### REQUIRED TASK A:
According to the Todd Garner biography, in what year did he found Broken Road Productions?
START PAGE TEXT
Todd Garner is an American film producer and is the founder and head of Broken Road Productions.

Biography 
Garner is a former Disney executive, and was formerly co-president of production at Disney. Other films produced by Garner are Anger Management (2003), 13 Going on 30 (2004), XXX (2002). Garner partnered in 2016 with Covert Media to produce two to four films a year. In 2005, Garner founded his production company -- Broken Road Productions -- and signed a first-look deal with Paramount in 2018.

Garner currently hosts The Producer's Guide: Todd Garner & Hollywood's Elite, which takes an in-depth look at the movie business and what it takes to be a producer in today's world.
END PAGE TEXT
### REQUIRED TASK B:
Echo the part of the entries below that opens with the line containing "-7.1 % [312, 438]" and closes with the last line of the entries, including both.
START RECORD EXTRACTS
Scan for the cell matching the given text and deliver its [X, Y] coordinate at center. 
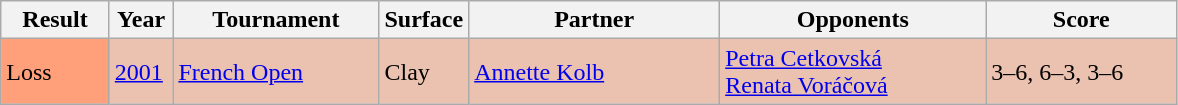
Result [56, 20]
Year [141, 20]
Tournament [276, 20]
Opponents [853, 20]
Clay [424, 72]
Annette Kolb [594, 72]
Petra Cetkovská Renata Voráčová [853, 72]
Partner [594, 20]
Loss [56, 72]
3–6, 6–3, 3–6 [1082, 72]
2001 [141, 72]
French Open [276, 72]
Surface [424, 20]
Score [1082, 20]
Return the (X, Y) coordinate for the center point of the cell that contains the specified text.  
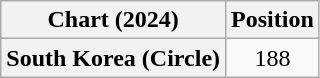
Position (273, 20)
188 (273, 58)
South Korea (Circle) (114, 58)
Chart (2024) (114, 20)
Return the (x, y) coordinate for the center point of the cell that contains the specified text.  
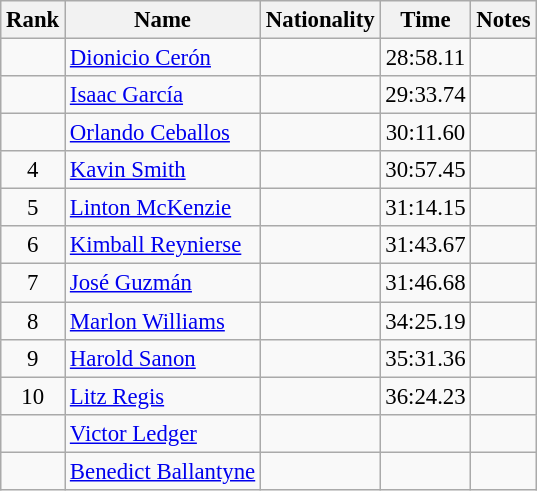
Benedict Ballantyne (163, 471)
José Guzmán (163, 283)
29:33.74 (426, 95)
Isaac García (163, 95)
28:58.11 (426, 58)
Orlando Ceballos (163, 133)
Victor Ledger (163, 433)
Notes (504, 20)
35:31.36 (426, 358)
Litz Regis (163, 396)
36:24.23 (426, 396)
31:43.67 (426, 245)
Nationality (320, 20)
Linton McKenzie (163, 208)
10 (33, 396)
8 (33, 321)
Dionicio Cerón (163, 58)
31:46.68 (426, 283)
9 (33, 358)
Rank (33, 20)
6 (33, 245)
30:57.45 (426, 170)
30:11.60 (426, 133)
Kavin Smith (163, 170)
Kimball Reynierse (163, 245)
Marlon Williams (163, 321)
34:25.19 (426, 321)
Harold Sanon (163, 358)
31:14.15 (426, 208)
7 (33, 283)
Name (163, 20)
4 (33, 170)
5 (33, 208)
Time (426, 20)
Return [X, Y] of the center of cell containing provided text 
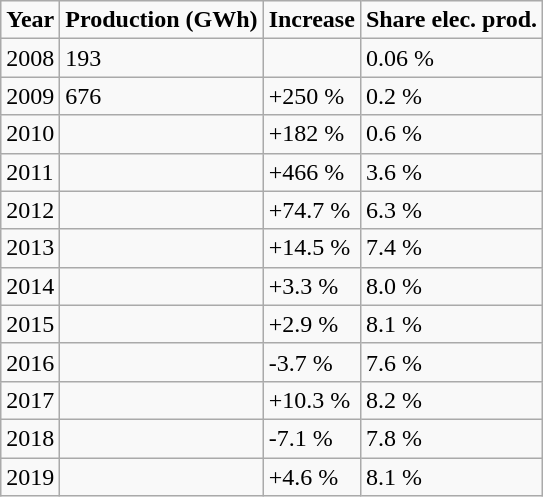
-7.1 % [312, 438]
0.6 % [451, 134]
+14.5 % [312, 248]
2012 [30, 210]
6.3 % [451, 210]
+4.6 % [312, 477]
676 [162, 96]
+2.9 % [312, 324]
+250 % [312, 96]
8.2 % [451, 400]
2018 [30, 438]
-3.7 % [312, 362]
0.2 % [451, 96]
+466 % [312, 172]
Share elec. prod. [451, 20]
Increase [312, 20]
2017 [30, 400]
+10.3 % [312, 400]
2013 [30, 248]
Production (GWh) [162, 20]
7.8 % [451, 438]
3.6 % [451, 172]
193 [162, 58]
2011 [30, 172]
2016 [30, 362]
Year [30, 20]
2010 [30, 134]
7.6 % [451, 362]
2015 [30, 324]
2008 [30, 58]
2014 [30, 286]
+3.3 % [312, 286]
+182 % [312, 134]
0.06 % [451, 58]
7.4 % [451, 248]
2019 [30, 477]
8.0 % [451, 286]
+74.7 % [312, 210]
2009 [30, 96]
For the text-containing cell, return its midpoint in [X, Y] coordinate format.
END RECORD EXTRACTS
### TASK SOLUTION A:
2005

### TASK SOLUTION B:
-7.1 % [312, 438]
0.6 % [451, 134]
+14.5 % [312, 248]
2012 [30, 210]
6.3 % [451, 210]
+4.6 % [312, 477]
676 [162, 96]
+2.9 % [312, 324]
+250 % [312, 96]
8.2 % [451, 400]
2018 [30, 438]
-3.7 % [312, 362]
0.2 % [451, 96]
+466 % [312, 172]
Share elec. prod. [451, 20]
Increase [312, 20]
2017 [30, 400]
+10.3 % [312, 400]
2013 [30, 248]
Production (GWh) [162, 20]
7.8 % [451, 438]
3.6 % [451, 172]
193 [162, 58]
2011 [30, 172]
2016 [30, 362]
Year [30, 20]
2010 [30, 134]
7.6 % [451, 362]
2015 [30, 324]
2008 [30, 58]
2014 [30, 286]
+3.3 % [312, 286]
+182 % [312, 134]
0.06 % [451, 58]
7.4 % [451, 248]
2019 [30, 477]
8.0 % [451, 286]
+74.7 % [312, 210]
2009 [30, 96]
For the text-containing cell, return its midpoint in [X, Y] coordinate format.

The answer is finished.